Market Perspectives May 02, 2014

Distillers Dried Grains with Solubles (DDGS)

DDGS Comments: The DDGS sales to foreign locations were somewhat spotty this week because much of the world celebrates May 1 as a holiday. Merchandisers reported that prices were rather erratic in the spot market because many foreign DDGS buyers are temporarily out of the market. However, Vietnamese buyers did step into the market this week and made some purchases for the June and July period.

In relation to containerized DDGS sales to Vietnamese buyers: an important factor is that their domestic administrators have become much more aggressive in monitoring container weights. Vietnamese buyers have been notified that effective immediately, under no condition are weighs to exceed the following requirements:

– Container 20″ not to exceed 18 tons.

– Container 40″ not to exceed 23 tons.

Merchandisers report that they are starting to see some price weakness in U.S. domestic markets as more cattle are put on pasture and because of the reduced swine herd due to the PED virus. DDGS delivered by rail to the west coast, California and Pacific North West (PNW), experienced the largest declines this week of more than $10 per metric ton. Please note that West Coast rail-delivered DDGS also have the largest price declines into mid-summer. Price declines are less pronounced for DDGS being transported to the Gulf region and rates to inland Texas experienced little decrease.
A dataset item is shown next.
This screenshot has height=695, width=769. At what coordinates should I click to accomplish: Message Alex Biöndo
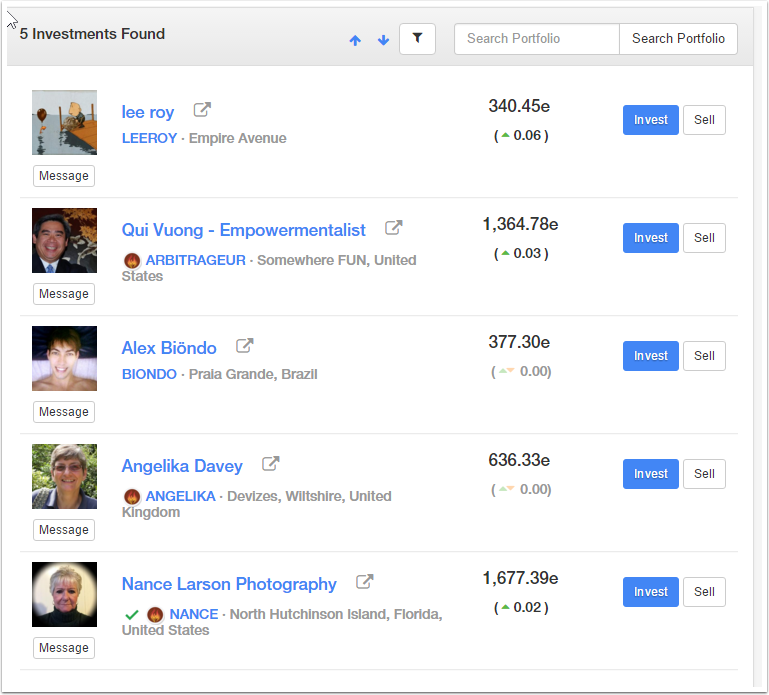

This week’s DDGS price declines became more pronounced after futures prices experienced a setback. Some DDGS merchandisers are still wondering if there will be a repeat of last season’s surge in prices while other merchandisers are far less confident that such an event will happen again this season. As a result, buyers may need to speak with various merchandisers in order to do some comparative shopping.

Buyers may also want to work with merchandisers in investigating different logistical arrangements. For example, there is supposedly a certain amount of DDGS that are moving to Asian markets by barge. Most of these purchases were sold a while ago as a combination of bulk cargoes. It presumably will take some investigative initiative to determine if similar opportunities can be arranged in the future.

Ethanol Comments: The level of U.S. ethanol stocks at 17.2 million barrels was 1 percent above the year-ago level of 17 million barrels. This newly released data by the Energy Information Agency (EIA) is significant in that this is the first year-over-year increase in total U.S. ethanol stocks since the end of 2012. That is a substantial amount of time for ethanol stocks to consistently remain below the year-ago level, and that pattern obviously could not go on indefinitely.

There was a slight decline in the week-to-week production level of ethanol from an average daily rate of 910,000 barrels per day (bpd) in the prior week to the more recent rate of 898,000 bpd. Ethanol imports have also fallen back to zero. Therefore, the substantial increase in stocks for the past two weeks presumably has more to do with a temporary lull in demand than excessive production. Domestic fuel demand may increase somewhat as summer activities get back into full swing.

Recent strong margins have enabled several publically traded ethanol companies to outperform analyst expectations. Ethanol producer margins continue to work down from recent lofty levels, but the reported differentials between corn and co-products imply that profitability remains strong across the Corn Belt. The regional differentials for the week ending May 2 are as follows:

– Illinois differential is $3.67 per bushel, in comparison to $4.29 the prior week and $2.39 a year ago.
– Iowa differential is $3.28 per bushel, in comparison to $3.92 the prior week and $2.26 a year ago.
– Nebraska differential is $3.07 per bushel, in comparison to $3.64 the prior week and $2.38 a year ago.
– South Dakota differential is $3.69 per bushel, in comparison to $4.20 the prior week and $2.19 a year ago.